HELPLESS
I joined this sight just to get advice from others going through what I am going through. Ok, where do I start.. My husband and I have been married for almost 2 years. We have been together for 4 and I love him very much. We have a 2 year old son together. My husband has a 10 year old son from a previous marriage and I have a 6 year old son from a previous marriage. As bad as it sounds, I despise my ss. He thinks he is an adult and feels he can talk to me however he pleases. He only listens to his father and has very little respect for women in general. When he talks to his mother on the phone, he has no manners. It drives me insane.
Our biggest issues is school and discipline. My 6 year old loves school and is very smart for his age. (The school has discussed moving him ahead a grade so that he does not get bored.) My ss is the exact opposite. He makes deplorable grades and does not apply himself. I blame his father for this, because he feels that C's or better are fine, because that is average. I am sorry, but I expect my children to preform above average. (This was expected of me when I was younger, and I now have a wonderful career.) My ss went to the 2nd and 3rd grade with us and just finished the 4th grade with his mother. (Thank's to Bush's No Child Left Behind bill, having him held back a grade is almost impossible.) He now thinks that he will be starting the 5th grade with us because "they were not nice to him there." (That is what he told my father.)
I think that letting him decide where he wants to go to school is nonsense. The school he is in is one of the best in the state. He only wants to move back in with us because we have more to do at our house. We live in the country and have four wheelers and dirt bikes. (Always ridden with protective gear and adult supervision.)
My husband and I have two VERY different parenting styles. I have no problem taking things away until grades are where they should be. My husband thinks that the SS is just not interested in school and that this is FINE. He says he is smart in other areas.... HELLO - what other areas are going to get him a job?!?!
I am to the point of being sick over the idea of having him influence my 6 year old. I don't want my son to see that there are no consequences when you do not make good grades.

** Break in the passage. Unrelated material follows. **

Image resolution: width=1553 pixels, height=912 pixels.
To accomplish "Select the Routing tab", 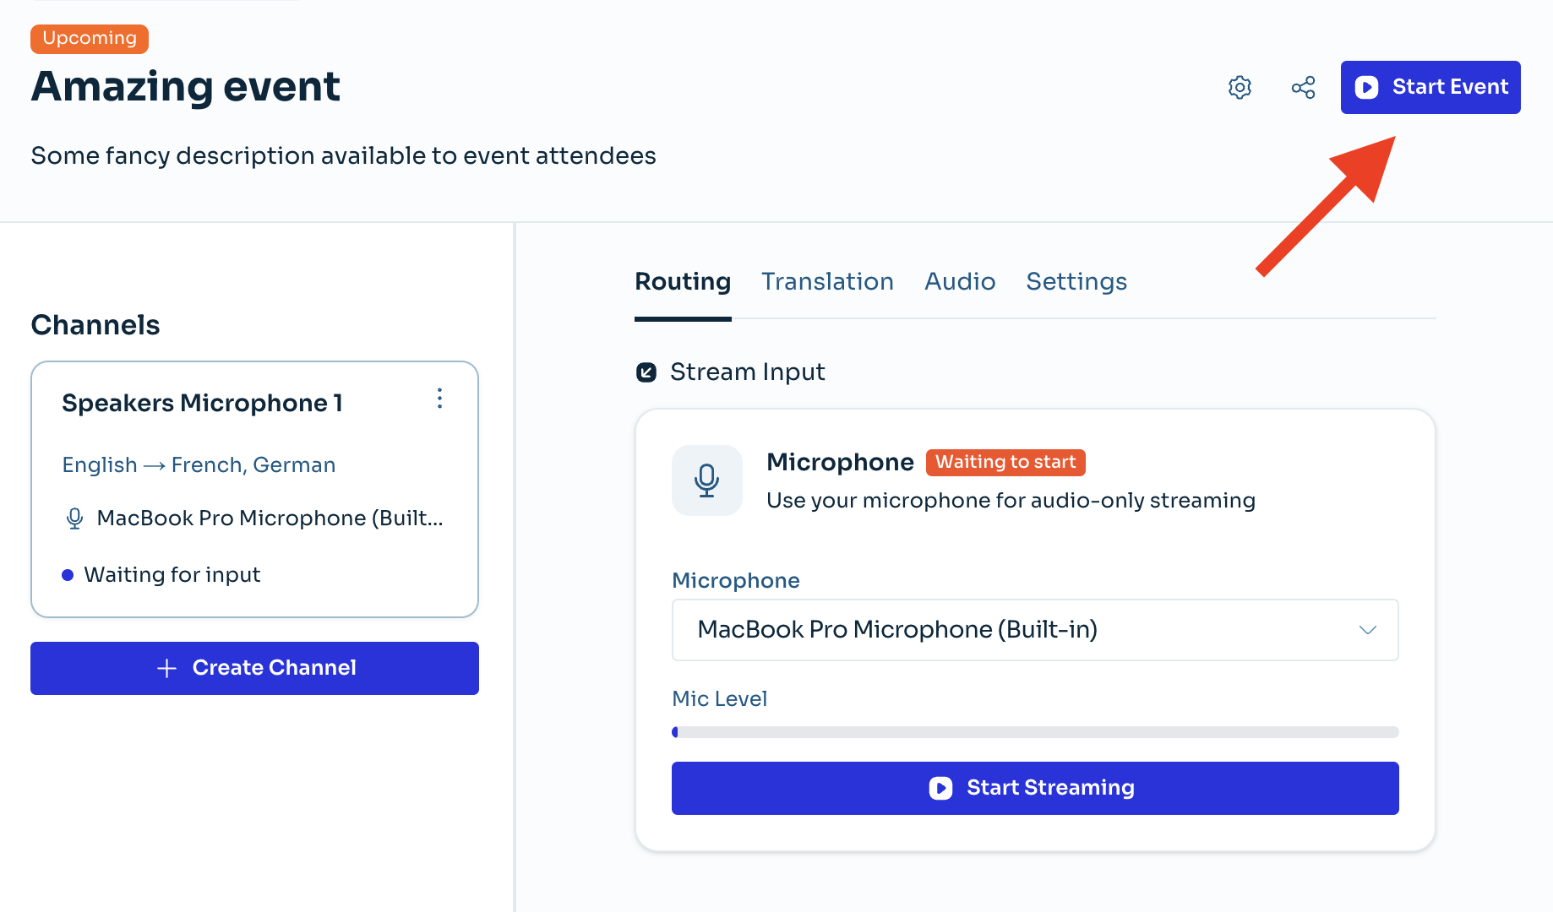I will [x=682, y=281].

I have tried to talk to my husband about this, but he says I am mean to the ss and that I just don't like him. And while I may not like the kid, I do love him and worry about his well being. I only want him to be held to a high standard. The BM to the SS is absolutely no help in this department. She has the common sense of a rock and just goes along with whatever my husband says. Someone please help me!!! I am ready to pack my bags and run!!!!